▸ **TAREFAS DO EXERCÍCIO**:
a) Reescreva o trecho do texto de apoio que começa em "E como quem" e termina em "mãe! Que incrível!", trocando "ioga" por "pilates".
b) Segundo o texto de apoio, qual era o número da calça jeans usada na saída da maternidade?

▸ **TEXTO DE APOIO**:
-=-=-
Antes e depois

Antes e depois
(Arte Revista CULT)

 

Por Dora Vergueiro

Antes de tudo, o sonho.

Os vestidos cobrindo a barriga de travesseiro, e o olhar no espelho fantasiando o orgulho que seria carregar outra pessoa dentro de mim.

Antes de planejar a vida, antes de estar preparada… antes…

Aquele desejo de menina que me habitava nos pequenos detalhes se concretizou atropelando o bom senso, e as consequências… tudo o que viesse, todo preço que fosse alto seria menor que a minha maior ambição como mulher.

E como quem dorme o sono dos ignorantes, inconsequentemente, dropei a maior de todas as ondas até ali.

Como se fosse a primavera, como se fosse a capa da revista exibindo meu barrigão na praia, como se fosse aula de ioga pra gestantes e hidroginástica na academia da praia.

As cores do quarto de bebê, a importância que eu me dava… o primeiro “feliz dia das mães” com ela ainda na barriga.

Sou mãe! Que incrível!

E quando a minha avó me disse: “Você vai ver só onde está se metendo… ” , apenas ri, sem levar tanta fé.

E durante os nove meses o medo de não voltar pro meu corpo não me pegou.

Saí da maternidade com a minha calça jeans 36.

Só que eu não era mais o mesmo corpo dentro daquele manequim.

No exato momento que ouvi minha filha chorar, eu nasci de novo, mudei de status… eu perdi um pouco do direito de ser filha, eu fui forçada a ser por ela antes de ser por mim.
-=-=-
▸ **MATERIAL FORNECIDO**:
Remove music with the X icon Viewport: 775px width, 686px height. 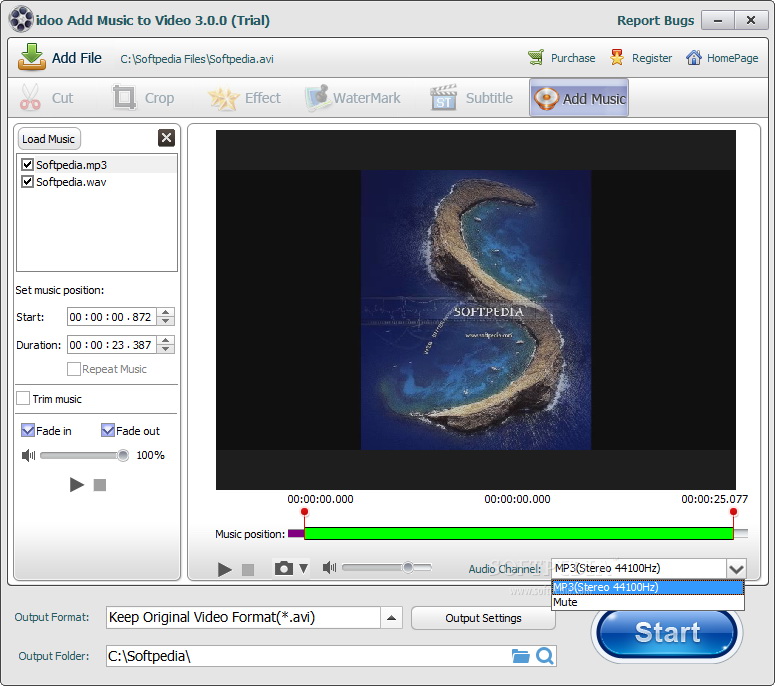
-=-=-
▸ **SOLUÇÕES DOS PROBLEMAS**:
a)
E como quem dorme o sono dos ignorantes, inconsequentemente, dropei a maior de todas as ondas até ali.

Como se fosse a primavera, como se fosse a capa da revista exibindo meu barrigão na praia, como se fosse aula de pilates pra gestantes e hidroginástica na academia da praia.

As cores do quarto de bebê, a importância que eu me dava… o primeiro “feliz dia das mães” com ela ainda na barriga.

Sou mãe! Que incrível!

b) 36.